**PROBLEM DESCRIPTION**
Emit the entire listing verbatim.

•••••

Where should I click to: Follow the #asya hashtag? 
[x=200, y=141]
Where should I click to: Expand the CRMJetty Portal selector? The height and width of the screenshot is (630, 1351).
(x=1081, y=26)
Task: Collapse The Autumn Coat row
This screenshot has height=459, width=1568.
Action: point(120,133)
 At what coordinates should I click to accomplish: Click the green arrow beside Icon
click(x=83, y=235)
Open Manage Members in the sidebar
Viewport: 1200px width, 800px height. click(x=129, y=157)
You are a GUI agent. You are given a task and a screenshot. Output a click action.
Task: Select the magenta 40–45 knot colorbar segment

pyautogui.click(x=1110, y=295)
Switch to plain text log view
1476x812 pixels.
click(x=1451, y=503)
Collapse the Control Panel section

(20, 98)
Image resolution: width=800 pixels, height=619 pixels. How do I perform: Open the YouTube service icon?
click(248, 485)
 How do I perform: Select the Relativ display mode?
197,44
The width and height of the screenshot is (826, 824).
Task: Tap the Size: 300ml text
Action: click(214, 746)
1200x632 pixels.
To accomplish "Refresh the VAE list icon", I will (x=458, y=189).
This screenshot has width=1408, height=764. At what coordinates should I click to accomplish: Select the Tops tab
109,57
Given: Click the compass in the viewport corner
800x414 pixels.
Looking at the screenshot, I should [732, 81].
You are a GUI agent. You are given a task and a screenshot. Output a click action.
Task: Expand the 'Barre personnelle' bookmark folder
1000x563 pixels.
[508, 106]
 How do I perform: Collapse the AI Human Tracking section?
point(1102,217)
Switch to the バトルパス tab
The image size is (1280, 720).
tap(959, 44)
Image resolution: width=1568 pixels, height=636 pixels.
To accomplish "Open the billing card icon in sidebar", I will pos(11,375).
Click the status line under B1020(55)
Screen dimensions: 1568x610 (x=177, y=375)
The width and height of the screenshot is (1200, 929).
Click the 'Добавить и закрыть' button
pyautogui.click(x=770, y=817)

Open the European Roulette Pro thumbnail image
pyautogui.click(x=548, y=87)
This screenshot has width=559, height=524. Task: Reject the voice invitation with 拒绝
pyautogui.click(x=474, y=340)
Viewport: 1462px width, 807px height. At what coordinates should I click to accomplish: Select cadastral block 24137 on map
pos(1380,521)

•••••

**SOLUTION**
Where should I click to: Follow the #asya hashtag? 
[x=200, y=141]
Where should I click to: Expand the CRMJetty Portal selector? The height and width of the screenshot is (630, 1351).
(x=1081, y=26)
Task: Collapse The Autumn Coat row
This screenshot has height=459, width=1568.
Action: point(120,133)
 At what coordinates should I click to accomplish: Click the green arrow beside Icon
click(x=83, y=235)
Open Manage Members in the sidebar
Viewport: 1200px width, 800px height. click(x=129, y=157)
You are a GUI agent. You are given a task and a screenshot. Output a click action.
Task: Select the magenta 40–45 knot colorbar segment

pyautogui.click(x=1110, y=295)
Switch to plain text log view
1476x812 pixels.
click(x=1451, y=503)
Collapse the Control Panel section

(20, 98)
Image resolution: width=800 pixels, height=619 pixels. How do I perform: Open the YouTube service icon?
click(248, 485)
 How do I perform: Select the Relativ display mode?
197,44
The width and height of the screenshot is (826, 824).
Task: Tap the Size: 300ml text
Action: click(214, 746)
1200x632 pixels.
To accomplish "Refresh the VAE list icon", I will (x=458, y=189).
This screenshot has width=1408, height=764. At what coordinates should I click to accomplish: Select the Tops tab
109,57
Given: Click the compass in the viewport corner
800x414 pixels.
Looking at the screenshot, I should [732, 81].
You are a GUI agent. You are given a task and a screenshot. Output a click action.
Task: Expand the 'Barre personnelle' bookmark folder
1000x563 pixels.
[508, 106]
 How do I perform: Collapse the AI Human Tracking section?
point(1102,217)
Switch to the バトルパス tab
The image size is (1280, 720).
tap(959, 44)
Image resolution: width=1568 pixels, height=636 pixels.
To accomplish "Open the billing card icon in sidebar", I will pos(11,375).
Click the status line under B1020(55)
Screen dimensions: 1568x610 (x=177, y=375)
The width and height of the screenshot is (1200, 929).
Click the 'Добавить и закрыть' button
pyautogui.click(x=770, y=817)

Open the European Roulette Pro thumbnail image
pyautogui.click(x=548, y=87)
This screenshot has width=559, height=524. Task: Reject the voice invitation with 拒绝
pyautogui.click(x=474, y=340)
Viewport: 1462px width, 807px height. At what coordinates should I click to accomplish: Select cadastral block 24137 on map
pos(1380,521)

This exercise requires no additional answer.